[Saved data entries]
↓

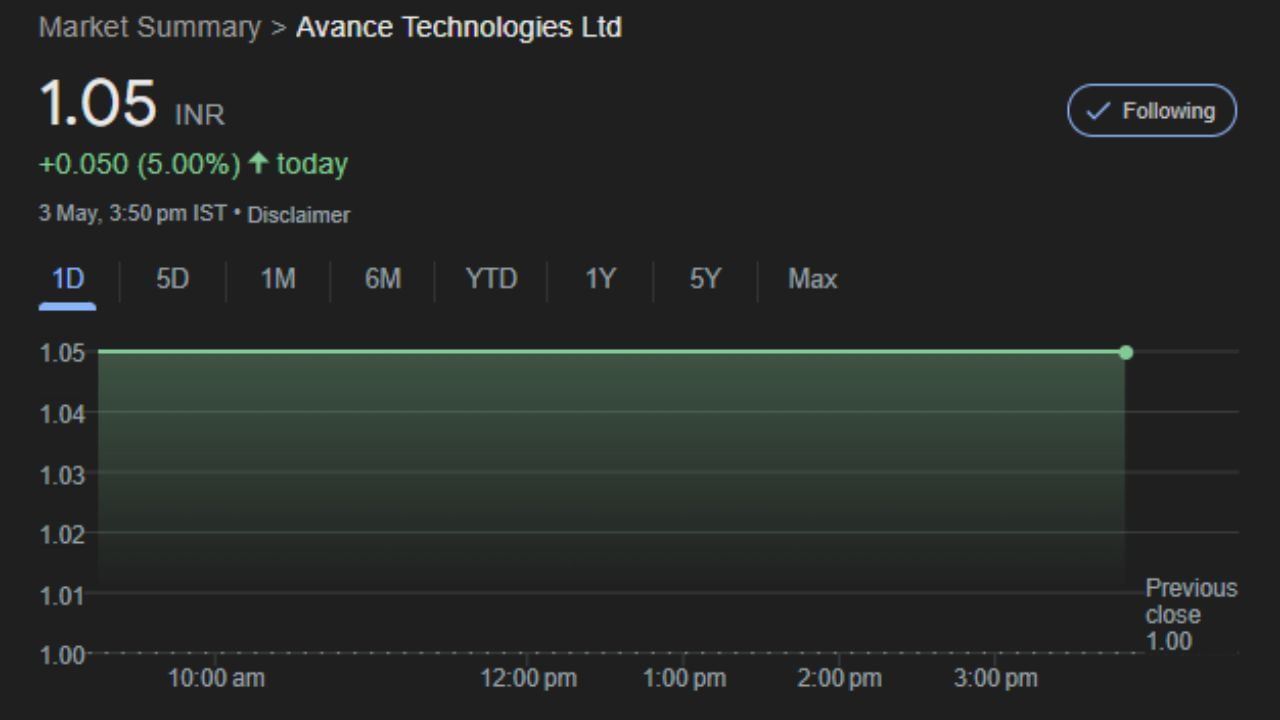Image resolution: width=1280 pixels, height=720 pixels.
Task: Click the 12:00 pm axis label on chart
Action: [531, 678]
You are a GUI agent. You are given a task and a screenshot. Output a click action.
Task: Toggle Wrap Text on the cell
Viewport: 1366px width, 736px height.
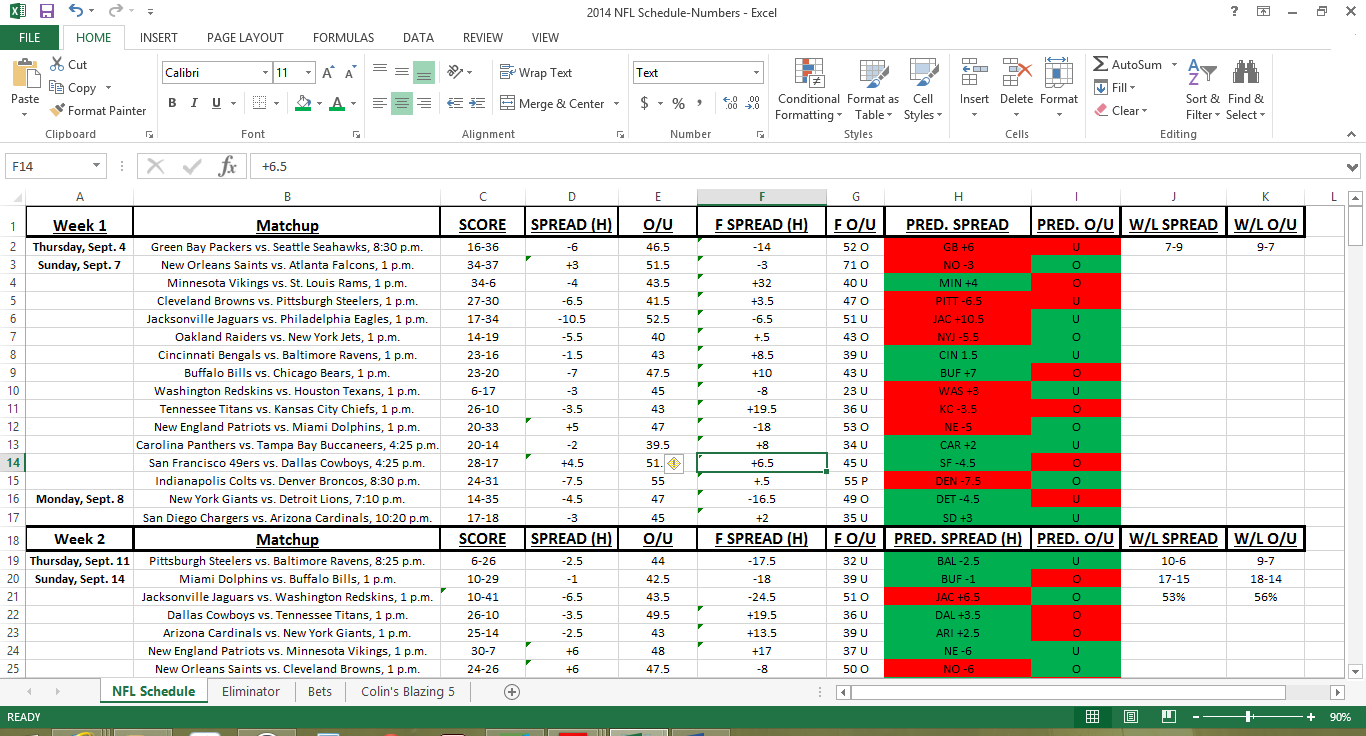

↑

Only the lines starting at the one that holds "You are a GUI" and ending at the last line of the data belong in your answer. Please set them down exactly and omit the pictures.

• ANSWER BOX:
You are a GUI agent. You are given a task and a screenshot. Output a click action.
Task: Toggle Wrap Text on the cell
Viewport: 1366px width, 736px height.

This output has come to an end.